The lockdown due to the coronavirus pandemic came as a blessing in disguise for many technology innovators, but it also exposed a deep digital divide in the East African country of Tanzania.

While students of many elite schools like Ali Hassan Mwinyi Elite School, swiftly switched to Google classrooms to continue learning, their peers in government schools spent lockdown period to play hide and seek in dilapidated streets and slums.

Tanzania, which stopped releasing pandemic data in late April become the first country in East Africa to open educational institutes in late June, three months after enforcing the lockdown.

The move to allow students back to school was received with mixed reactions in the country, which to date has reported 509 COVID-19 infections with 21 deaths.

Declaring victory against the virus, President John Magufuli said that there was no need to keep schools closed further.

A busy economist Josephat Msafiri, working with a French oil company facilitated his daughters Sasha and Sandra to attend a virtual classroom, studying at an elite school.

Their uncle Makoye, a skilled communicator joined in to devise quick solutions for e-learning. “It was a bit challenging before, but they got used it and their performance improved remarkably, as attested by their school’s weekly progress reports,” Makoye told Anadolu.

The demand led innovations of many e-learning programs like Ubongo Kids for kindergarteners, Shule Direct, for secondary school students, KitKit, and My Elimu -- online portals providing educational content to help students continue studies during coronavirus holidays.

“We have witnessed a big technology rush with the government and educational stakeholders exploring what solution to school closure technology can offer,” says Gemma Todd, an expert in education at the World Bank.

Tanzania adopted a free education policy in 2015, which helped to propel enrolment to a whopping 15.4 million in elementary to advanced level secondary classes.

The Ubongo Kids app, through innovation, has combined cartons, entertainment with learning. -Cartoons help to learn A 2018 study published in the Journal of Applied Developmental Psychology, suggested that children improved their drawing skills and learned language faster through cartoons.

The Ubongo Kids also allows parents to filter and supervise the content. To ensure equal access, most of these innovators partnered with local telecom operators to ensure access even without an internet package. Shule Direct and Mtabe App use artificial intelligence to help secondary school students interact with virtual teachers.

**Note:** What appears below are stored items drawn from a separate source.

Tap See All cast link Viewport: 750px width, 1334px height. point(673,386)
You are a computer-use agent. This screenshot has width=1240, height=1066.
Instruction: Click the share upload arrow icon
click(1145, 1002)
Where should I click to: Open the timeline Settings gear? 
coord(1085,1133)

The KitKit program helps to improve early learning skills for out of school toddlers both in English and Kiswahili or Swahili languages.

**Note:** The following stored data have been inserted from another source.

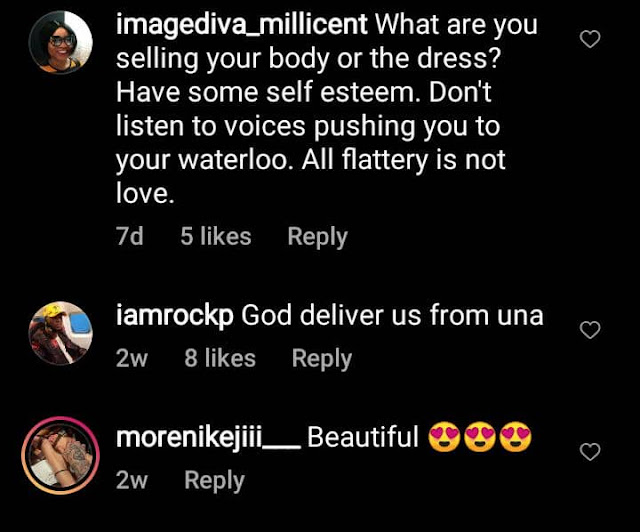View morenikejiii___ story ring avatar
Image resolution: width=640 pixels, height=532 pixels.
point(60,456)
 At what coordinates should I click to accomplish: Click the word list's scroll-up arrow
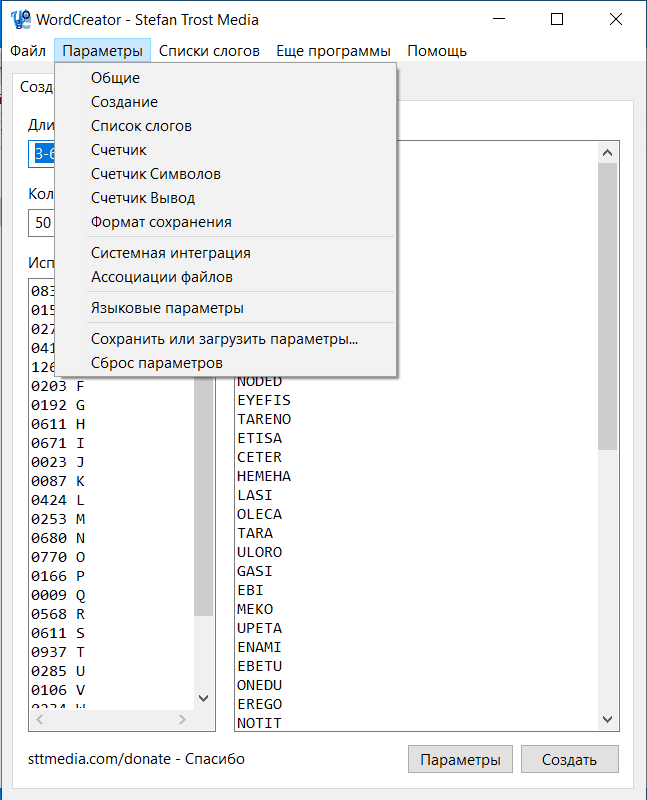click(607, 152)

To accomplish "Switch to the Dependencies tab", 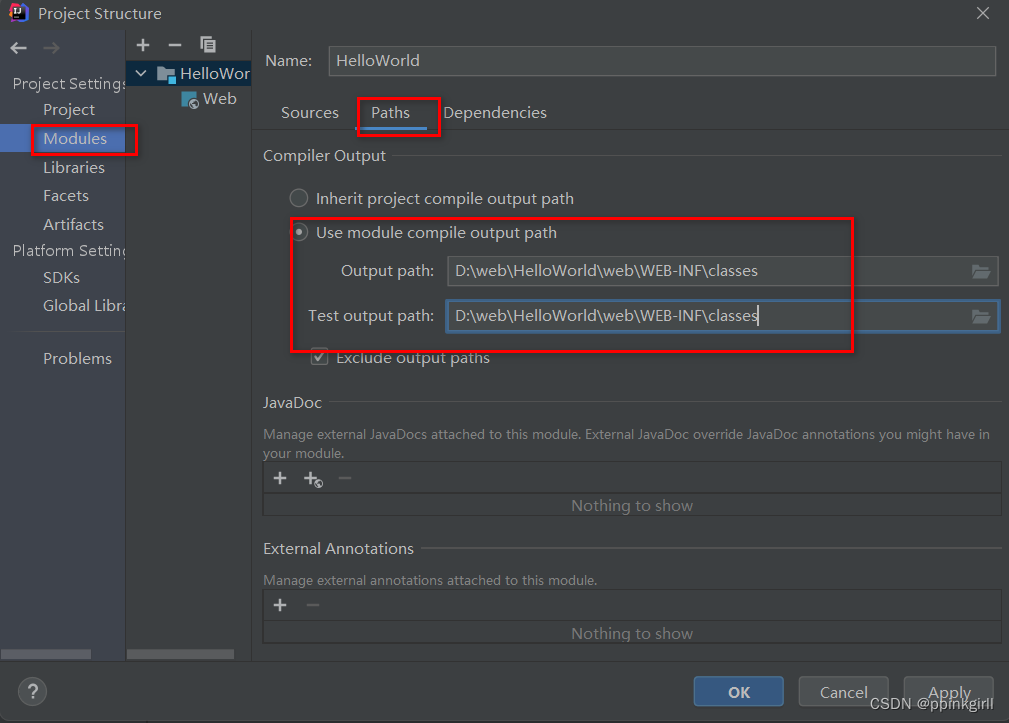I will 495,113.
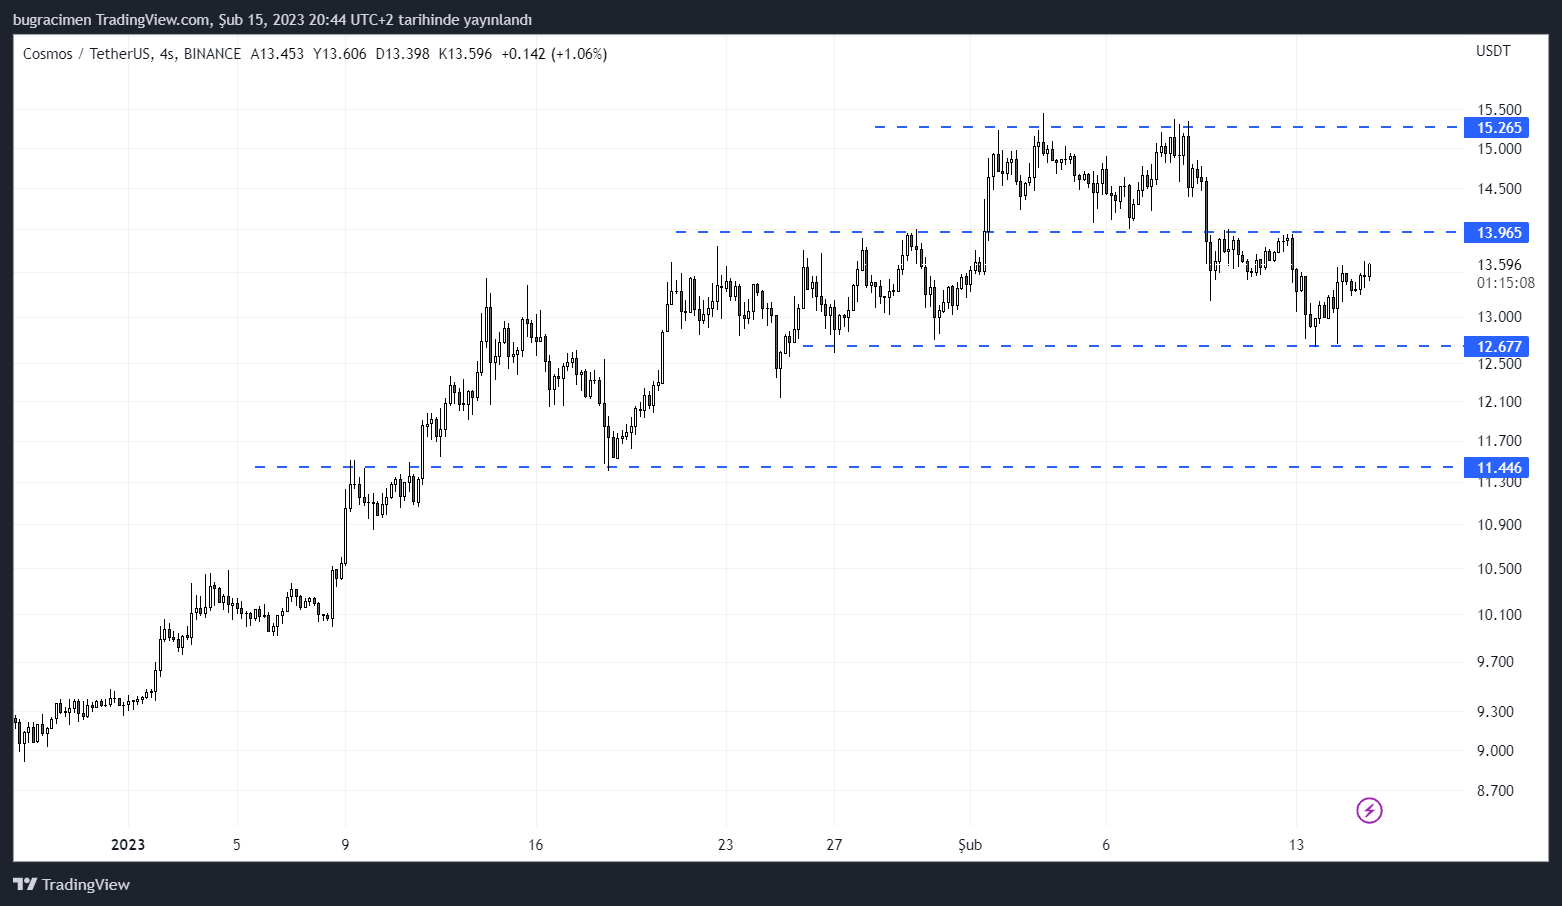
Task: Select the blue 11.446 price tag
Action: 1497,468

While Karen Shigela, a grade VII student at Mwl. Julius Nyerere primary school and her sisters continued schooling through online classes throughout the lockdown period, in Tandale -- an impoverished city slum -- less fortunate students spent time roaming around streets.

With roughly 1.2 billion children globally out of school due to COVID-19, lack of online platforms to deliver education has deepened the crisis in learning, the United Nations Children’s fund warned. To help to bridge the yawning learning gap, authorities in Tanzania have also used the state’s radio and television to deliver lessons.

Despite innovations challenges persisted that included frequent hacking of some of those online platforms.

Pandemic changed student routine

Charles Wandwi, acting head teacher at Julius Nyerere Primary school, said in some classes half of the students could not participate in the virtual classrooms due to lack of necessary hardware.

“Some dishonest innovators were hacking our systems and pretend to have the solution to swindle money,” he said.

The pandemic has not only changed students’ routine but also their perceptions about everyday life.

“I enjoyed staying at home with mother and father, I have also learned a lot about the internet although my father put parental control that frequently notified him whenever I wanted to download something,” said Karen.

But not all students were upbeat about the coronavirus holiday.

Rabia Kisena, 15, at Mabwe girl’s secondary school said the coronavirus crisis has made life harder. “I couldn't see my friends for a long time, that was painfully bad,” she said.

Even with schools opened, some students still live in fear of contracting the deadly virus.